» **Фрагмент текста**:
Искусство как выбор. История моей жизни - Зельфира Исмаиловна Трегулова
У Музея Гуггенхайма были весьма амбициозные планы в отношении этого альянса, причем и в офлайне, и в виртуальном пространстве. Полным ходом шло проектирование и строительство музея «Эрмитаж – Гуггенхайм» внутри комплекса гостиницы The Venetian в Лас-Вегасе, принадлежавшей одному из крупнейших отельеров Вегаса Ричарду Адельсону. Первая выставка должна была объединить собрания импрессионистов и постимпрессионистов двух музеев. Проект разрабатывал голландский архитектор и теоретик Рэм Колхас, автор замечательной книги «Нью-Йорк вне себя», минималист, испытавший сильное влияние архитектуры русского авангарда и обожающий советский модернизм 1960-х годов, с которым он познакомился во время своей поездки в СССР в 1970-е годы. Торжествующему китчу Лас-Вегаса Колхас противопоставил простые геометрические объемы своего здания с внутренними стенами и пилонами, выполненными из стали кортен. Была разработана уникальная система повесочных устройств на магнитах – ею занимался Пол Шварцбаум, заместитель директора Музея Гуггенхайма (помните историю про «Черный квадрат»?), великие полотна казались парящими на фоне ржавого, тонко нюансированного металла стены. Это был очень сильный ход – внедрить эту суровую и при этом очень гармоничную геометрию в бутафорскую, претендующую на роскошь архитектуру отеля, где по искусственному каналу под нарисованным куполом небес американские «гондольеры» катали на замаскированных под гондолы лодках посетителей разорительных казино.

» **Набор записей**:
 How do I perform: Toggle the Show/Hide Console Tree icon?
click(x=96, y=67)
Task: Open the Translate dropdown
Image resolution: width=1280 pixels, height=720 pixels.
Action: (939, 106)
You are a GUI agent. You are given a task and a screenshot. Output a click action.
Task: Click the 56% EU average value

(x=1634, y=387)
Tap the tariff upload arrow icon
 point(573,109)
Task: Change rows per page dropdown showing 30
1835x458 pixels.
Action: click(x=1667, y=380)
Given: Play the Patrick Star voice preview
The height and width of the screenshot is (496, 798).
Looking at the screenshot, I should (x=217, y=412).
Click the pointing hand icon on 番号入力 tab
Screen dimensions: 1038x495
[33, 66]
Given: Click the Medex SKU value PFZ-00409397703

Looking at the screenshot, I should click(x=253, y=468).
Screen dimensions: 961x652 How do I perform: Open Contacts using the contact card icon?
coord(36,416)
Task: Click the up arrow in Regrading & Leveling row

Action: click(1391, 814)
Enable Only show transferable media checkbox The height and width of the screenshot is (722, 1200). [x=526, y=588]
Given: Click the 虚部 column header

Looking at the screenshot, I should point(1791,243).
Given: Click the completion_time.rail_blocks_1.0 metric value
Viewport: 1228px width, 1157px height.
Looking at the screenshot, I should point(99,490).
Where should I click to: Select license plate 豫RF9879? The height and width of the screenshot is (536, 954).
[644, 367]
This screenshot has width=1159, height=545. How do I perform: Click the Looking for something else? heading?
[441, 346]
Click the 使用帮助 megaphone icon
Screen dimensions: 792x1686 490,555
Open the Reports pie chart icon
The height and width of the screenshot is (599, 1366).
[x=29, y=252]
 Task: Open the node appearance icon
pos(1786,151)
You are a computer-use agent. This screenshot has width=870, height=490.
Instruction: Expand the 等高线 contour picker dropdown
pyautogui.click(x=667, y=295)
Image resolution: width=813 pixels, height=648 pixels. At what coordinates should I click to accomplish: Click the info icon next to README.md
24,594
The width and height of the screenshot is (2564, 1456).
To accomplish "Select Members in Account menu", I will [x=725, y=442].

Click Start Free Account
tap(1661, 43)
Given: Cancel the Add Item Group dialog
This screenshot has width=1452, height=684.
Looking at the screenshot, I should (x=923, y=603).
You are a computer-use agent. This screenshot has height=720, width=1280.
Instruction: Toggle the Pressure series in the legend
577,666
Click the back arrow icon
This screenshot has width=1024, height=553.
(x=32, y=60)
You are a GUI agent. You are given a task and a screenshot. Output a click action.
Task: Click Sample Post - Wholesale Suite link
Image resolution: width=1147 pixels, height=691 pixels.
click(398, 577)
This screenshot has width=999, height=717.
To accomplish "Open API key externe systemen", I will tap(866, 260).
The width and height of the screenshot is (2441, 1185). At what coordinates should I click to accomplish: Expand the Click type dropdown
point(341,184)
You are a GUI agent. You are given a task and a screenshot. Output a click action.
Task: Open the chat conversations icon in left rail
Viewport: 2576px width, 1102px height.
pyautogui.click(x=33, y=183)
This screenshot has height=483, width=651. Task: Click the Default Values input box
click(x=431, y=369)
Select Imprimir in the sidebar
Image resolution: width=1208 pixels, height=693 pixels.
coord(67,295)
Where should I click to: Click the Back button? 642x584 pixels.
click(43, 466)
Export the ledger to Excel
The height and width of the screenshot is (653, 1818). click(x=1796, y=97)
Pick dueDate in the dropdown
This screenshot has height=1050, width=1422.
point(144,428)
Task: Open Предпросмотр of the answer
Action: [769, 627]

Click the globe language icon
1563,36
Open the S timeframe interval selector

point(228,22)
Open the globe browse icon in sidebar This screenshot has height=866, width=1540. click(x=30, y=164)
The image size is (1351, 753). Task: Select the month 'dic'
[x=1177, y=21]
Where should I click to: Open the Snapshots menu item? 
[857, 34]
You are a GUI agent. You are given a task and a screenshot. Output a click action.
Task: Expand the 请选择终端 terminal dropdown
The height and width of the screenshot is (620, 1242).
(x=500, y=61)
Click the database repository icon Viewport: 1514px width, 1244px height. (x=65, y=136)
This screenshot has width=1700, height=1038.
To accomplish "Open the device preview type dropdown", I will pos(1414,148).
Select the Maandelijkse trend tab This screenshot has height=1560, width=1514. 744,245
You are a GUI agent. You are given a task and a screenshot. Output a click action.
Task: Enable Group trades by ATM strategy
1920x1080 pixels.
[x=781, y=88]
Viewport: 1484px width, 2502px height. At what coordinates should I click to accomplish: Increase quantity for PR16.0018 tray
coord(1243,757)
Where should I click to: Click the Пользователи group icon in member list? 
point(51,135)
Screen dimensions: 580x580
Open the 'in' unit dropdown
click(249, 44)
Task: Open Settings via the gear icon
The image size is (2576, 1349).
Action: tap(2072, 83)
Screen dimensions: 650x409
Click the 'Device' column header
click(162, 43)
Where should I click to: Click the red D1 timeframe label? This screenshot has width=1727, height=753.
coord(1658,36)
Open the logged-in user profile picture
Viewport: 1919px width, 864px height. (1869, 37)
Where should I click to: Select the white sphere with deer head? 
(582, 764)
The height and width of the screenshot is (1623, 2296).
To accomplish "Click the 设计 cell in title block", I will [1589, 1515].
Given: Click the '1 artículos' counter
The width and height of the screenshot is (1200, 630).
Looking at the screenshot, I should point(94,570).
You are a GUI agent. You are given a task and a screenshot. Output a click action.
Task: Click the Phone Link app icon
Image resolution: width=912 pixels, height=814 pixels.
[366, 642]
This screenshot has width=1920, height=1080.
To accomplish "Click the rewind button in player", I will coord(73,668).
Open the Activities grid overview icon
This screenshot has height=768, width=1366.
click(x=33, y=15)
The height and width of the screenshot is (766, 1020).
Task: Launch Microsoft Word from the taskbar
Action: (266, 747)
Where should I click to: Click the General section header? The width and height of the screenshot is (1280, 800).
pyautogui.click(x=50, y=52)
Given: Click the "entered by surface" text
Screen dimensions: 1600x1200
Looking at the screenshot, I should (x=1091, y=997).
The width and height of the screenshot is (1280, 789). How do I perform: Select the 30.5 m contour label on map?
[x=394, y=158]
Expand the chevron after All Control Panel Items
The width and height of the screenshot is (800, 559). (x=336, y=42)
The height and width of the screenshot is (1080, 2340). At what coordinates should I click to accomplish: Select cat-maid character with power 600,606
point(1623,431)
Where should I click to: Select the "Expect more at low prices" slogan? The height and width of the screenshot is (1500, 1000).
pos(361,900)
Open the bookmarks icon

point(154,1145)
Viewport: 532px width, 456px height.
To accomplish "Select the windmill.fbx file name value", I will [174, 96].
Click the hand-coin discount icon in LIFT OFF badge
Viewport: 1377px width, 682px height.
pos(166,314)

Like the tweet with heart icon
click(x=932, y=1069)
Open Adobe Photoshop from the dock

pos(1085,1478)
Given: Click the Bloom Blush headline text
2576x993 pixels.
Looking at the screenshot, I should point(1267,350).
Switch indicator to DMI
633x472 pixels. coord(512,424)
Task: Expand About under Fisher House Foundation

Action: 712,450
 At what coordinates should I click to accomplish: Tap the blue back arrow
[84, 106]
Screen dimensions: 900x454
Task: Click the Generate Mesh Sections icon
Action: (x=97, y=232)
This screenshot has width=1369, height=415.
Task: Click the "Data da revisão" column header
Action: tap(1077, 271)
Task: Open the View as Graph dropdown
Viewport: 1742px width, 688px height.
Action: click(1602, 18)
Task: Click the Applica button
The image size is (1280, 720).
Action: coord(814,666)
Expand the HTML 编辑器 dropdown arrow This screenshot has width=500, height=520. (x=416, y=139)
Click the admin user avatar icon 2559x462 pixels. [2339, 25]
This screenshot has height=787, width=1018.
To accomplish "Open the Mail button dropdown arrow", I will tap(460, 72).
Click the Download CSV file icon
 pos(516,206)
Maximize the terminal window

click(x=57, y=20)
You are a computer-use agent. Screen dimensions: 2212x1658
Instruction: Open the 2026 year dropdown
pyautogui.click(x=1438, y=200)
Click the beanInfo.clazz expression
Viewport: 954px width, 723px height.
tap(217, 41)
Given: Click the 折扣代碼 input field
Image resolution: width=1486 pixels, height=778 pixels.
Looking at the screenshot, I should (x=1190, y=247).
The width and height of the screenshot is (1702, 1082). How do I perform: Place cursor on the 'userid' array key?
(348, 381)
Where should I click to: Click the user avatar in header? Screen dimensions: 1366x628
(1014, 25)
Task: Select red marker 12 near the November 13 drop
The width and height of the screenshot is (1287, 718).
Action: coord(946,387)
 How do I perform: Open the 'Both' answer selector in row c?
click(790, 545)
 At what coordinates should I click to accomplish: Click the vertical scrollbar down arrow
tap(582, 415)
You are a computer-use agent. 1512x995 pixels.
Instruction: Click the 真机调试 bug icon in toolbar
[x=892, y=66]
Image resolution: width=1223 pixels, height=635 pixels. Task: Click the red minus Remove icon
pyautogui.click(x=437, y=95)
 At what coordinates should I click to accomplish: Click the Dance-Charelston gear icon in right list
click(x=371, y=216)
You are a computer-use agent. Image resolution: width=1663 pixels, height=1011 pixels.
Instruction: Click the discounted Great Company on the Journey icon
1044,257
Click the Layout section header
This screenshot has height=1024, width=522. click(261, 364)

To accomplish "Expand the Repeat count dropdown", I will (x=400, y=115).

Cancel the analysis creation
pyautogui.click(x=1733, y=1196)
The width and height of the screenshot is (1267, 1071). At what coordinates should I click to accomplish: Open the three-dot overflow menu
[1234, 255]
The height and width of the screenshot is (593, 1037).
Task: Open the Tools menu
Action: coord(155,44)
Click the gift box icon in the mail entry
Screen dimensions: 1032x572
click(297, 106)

» **Набор заданий**:
A. Перескажите кратко, в виде списка, абзац фрагмента, начинающийся словами «У Музея Гуггенхайма были весьма амбициозные планы», сохранив его основные факты.
B. Перепечатайте записи с самого начала до строки с «Action: click(x=1667, y=380)» включительно.

» **Итоговые ответы**:
A.
- У Музея Гуггенхайма были амбициозные планы на альянс, причем и в офлайне, и в виртуальном пространстве.
- Строился музей «Эрмитаж – Гуггенхайм» в комплексе отеля The Venetian в Лас-Вегасе, принадлежавшего Ричарду Адельсону.
- Первая выставка должна была объединить собрания импрессионистов и постимпрессионистов обоих музеев.
- Проект разрабатывал голландский архитектор Рэм Колхас. Он минималист, автор книги «Нью-Йорк вне себя», находился под влиянием русского авангарда и любит советский модернизм 1960-х.
- Китчу Лас-Вегаса Колхас противопоставил простые геометрические объемы со стенами и пилонами из стали кортен.
- Пол Шварцбаум, заместитель директора Музея Гуггенхайма, занимался уникальной системой подвеса картин на магнитах. Благодаря ей полотна словно парили на фоне ржавого металла.
- Строгая геометрия здания контрастировала с бутафорской роскошью отеля, где по искусственному каналу под нарисованным небом посетителей казино катали на лодках, замаскированных под гондолы.

B.
 How do I perform: Toggle the Show/Hide Console Tree icon?
click(x=96, y=67)
Task: Open the Translate dropdown
Image resolution: width=1280 pixels, height=720 pixels.
Action: (939, 106)
You are a GUI agent. You are given a task and a screenshot. Output a click action.
Task: Click the 56% EU average value

(x=1634, y=387)
Tap the tariff upload arrow icon
 point(573,109)
Task: Change rows per page dropdown showing 30
1835x458 pixels.
Action: click(x=1667, y=380)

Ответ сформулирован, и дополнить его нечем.